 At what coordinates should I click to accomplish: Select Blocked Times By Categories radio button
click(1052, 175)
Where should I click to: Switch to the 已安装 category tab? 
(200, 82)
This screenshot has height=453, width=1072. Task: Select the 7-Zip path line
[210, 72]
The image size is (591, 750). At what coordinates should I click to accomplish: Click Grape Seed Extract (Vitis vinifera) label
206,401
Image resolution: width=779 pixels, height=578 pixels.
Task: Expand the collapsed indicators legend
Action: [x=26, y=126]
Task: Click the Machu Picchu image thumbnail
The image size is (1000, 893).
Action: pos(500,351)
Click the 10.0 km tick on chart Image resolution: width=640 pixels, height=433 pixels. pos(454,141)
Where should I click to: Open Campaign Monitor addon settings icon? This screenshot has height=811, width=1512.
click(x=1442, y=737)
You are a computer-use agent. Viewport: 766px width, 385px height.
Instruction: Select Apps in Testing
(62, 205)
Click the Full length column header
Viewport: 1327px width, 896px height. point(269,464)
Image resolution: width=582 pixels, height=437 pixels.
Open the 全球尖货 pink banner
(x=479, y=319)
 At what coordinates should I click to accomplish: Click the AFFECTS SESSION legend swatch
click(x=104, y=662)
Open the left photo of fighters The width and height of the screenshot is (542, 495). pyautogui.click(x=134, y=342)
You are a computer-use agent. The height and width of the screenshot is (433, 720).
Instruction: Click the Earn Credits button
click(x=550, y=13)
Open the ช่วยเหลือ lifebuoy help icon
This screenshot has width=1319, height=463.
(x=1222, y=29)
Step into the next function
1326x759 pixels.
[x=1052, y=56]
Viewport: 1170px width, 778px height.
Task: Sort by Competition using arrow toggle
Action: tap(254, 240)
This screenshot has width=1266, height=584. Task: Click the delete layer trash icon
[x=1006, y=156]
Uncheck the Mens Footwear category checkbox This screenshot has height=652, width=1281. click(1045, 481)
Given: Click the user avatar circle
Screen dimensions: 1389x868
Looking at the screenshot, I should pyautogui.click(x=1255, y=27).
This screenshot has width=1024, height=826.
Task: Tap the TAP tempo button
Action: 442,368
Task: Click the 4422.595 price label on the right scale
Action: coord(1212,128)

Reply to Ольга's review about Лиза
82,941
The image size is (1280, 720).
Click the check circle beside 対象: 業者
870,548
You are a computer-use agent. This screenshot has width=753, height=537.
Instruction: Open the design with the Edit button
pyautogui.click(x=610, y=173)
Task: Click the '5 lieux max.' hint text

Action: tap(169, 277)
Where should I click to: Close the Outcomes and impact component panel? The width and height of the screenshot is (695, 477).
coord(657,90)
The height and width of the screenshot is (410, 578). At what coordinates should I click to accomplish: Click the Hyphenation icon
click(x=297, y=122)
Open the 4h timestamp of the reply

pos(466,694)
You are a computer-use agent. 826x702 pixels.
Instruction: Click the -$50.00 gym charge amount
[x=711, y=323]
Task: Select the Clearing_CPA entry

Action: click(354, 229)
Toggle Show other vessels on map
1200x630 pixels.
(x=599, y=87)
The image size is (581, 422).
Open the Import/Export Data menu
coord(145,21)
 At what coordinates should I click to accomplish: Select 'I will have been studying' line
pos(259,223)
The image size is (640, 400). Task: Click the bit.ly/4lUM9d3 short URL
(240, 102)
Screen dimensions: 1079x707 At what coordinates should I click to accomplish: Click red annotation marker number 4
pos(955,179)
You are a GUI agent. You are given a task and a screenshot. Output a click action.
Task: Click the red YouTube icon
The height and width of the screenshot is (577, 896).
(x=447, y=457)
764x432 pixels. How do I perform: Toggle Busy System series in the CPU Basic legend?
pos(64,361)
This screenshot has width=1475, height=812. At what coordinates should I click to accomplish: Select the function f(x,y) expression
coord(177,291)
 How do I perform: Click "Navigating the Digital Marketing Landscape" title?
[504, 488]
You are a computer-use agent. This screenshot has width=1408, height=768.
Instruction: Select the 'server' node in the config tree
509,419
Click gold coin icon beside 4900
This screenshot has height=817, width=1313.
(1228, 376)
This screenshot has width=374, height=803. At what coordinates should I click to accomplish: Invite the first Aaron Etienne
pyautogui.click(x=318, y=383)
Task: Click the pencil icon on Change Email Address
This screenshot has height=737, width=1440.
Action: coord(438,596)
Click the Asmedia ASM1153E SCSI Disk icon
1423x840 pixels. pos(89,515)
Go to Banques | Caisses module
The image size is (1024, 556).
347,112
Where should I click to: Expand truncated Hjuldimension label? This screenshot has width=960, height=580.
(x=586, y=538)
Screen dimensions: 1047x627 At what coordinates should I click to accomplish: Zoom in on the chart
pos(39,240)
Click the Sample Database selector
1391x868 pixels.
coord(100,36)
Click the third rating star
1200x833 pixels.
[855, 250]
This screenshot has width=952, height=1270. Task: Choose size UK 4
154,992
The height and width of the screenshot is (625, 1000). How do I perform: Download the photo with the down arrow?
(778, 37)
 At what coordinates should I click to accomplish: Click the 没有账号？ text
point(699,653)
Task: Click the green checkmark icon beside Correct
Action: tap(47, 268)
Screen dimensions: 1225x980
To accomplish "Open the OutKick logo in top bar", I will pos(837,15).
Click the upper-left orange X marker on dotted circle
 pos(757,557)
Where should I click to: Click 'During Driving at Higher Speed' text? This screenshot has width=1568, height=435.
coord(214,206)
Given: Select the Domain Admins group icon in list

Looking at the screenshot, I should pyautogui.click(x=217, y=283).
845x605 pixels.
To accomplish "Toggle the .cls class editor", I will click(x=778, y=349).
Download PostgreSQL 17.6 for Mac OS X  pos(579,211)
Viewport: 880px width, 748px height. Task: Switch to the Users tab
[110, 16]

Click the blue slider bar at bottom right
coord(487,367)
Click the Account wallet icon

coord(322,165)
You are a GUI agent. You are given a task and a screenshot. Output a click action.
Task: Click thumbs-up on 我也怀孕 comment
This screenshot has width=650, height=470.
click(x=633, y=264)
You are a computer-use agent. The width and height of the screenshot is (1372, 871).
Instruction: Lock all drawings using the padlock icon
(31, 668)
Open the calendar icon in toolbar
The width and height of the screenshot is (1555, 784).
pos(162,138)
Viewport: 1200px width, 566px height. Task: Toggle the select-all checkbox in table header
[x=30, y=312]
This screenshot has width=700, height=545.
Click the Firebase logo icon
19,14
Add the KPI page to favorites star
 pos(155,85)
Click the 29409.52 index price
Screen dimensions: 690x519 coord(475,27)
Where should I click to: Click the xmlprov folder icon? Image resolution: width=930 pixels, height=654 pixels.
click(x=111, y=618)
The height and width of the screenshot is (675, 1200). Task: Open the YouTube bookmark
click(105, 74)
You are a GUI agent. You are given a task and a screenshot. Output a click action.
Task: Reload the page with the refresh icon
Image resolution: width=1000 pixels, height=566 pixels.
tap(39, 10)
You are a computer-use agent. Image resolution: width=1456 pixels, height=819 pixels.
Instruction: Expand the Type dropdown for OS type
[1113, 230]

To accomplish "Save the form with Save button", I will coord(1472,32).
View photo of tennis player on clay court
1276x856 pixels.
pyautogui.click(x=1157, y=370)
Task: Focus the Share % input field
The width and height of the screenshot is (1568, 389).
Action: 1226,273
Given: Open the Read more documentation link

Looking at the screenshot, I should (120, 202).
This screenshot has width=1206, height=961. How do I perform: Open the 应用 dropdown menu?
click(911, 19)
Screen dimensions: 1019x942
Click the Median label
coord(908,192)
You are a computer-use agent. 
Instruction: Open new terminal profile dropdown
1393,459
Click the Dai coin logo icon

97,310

> [TASK BRIEF] Isolate the lines above that contain the word "computer" and copy them.

> [WORKED SOLUTION]
You are a computer-use agent. Viewport: 766px width, 385px height.
You are a computer-use agent. The height and width of the screenshot is (433, 720).
You are a computer-use agent. This screenshot has width=753, height=537.
You are a computer-use agent. 826x702 pixels.
You are a computer-use agent. This screenshot has width=1408, height=768.
You are a computer-use agent. The width and height of the screenshot is (1372, 871).
You are a computer-use agent. Image resolution: width=1456 pixels, height=819 pixels.
You are a computer-use agent. 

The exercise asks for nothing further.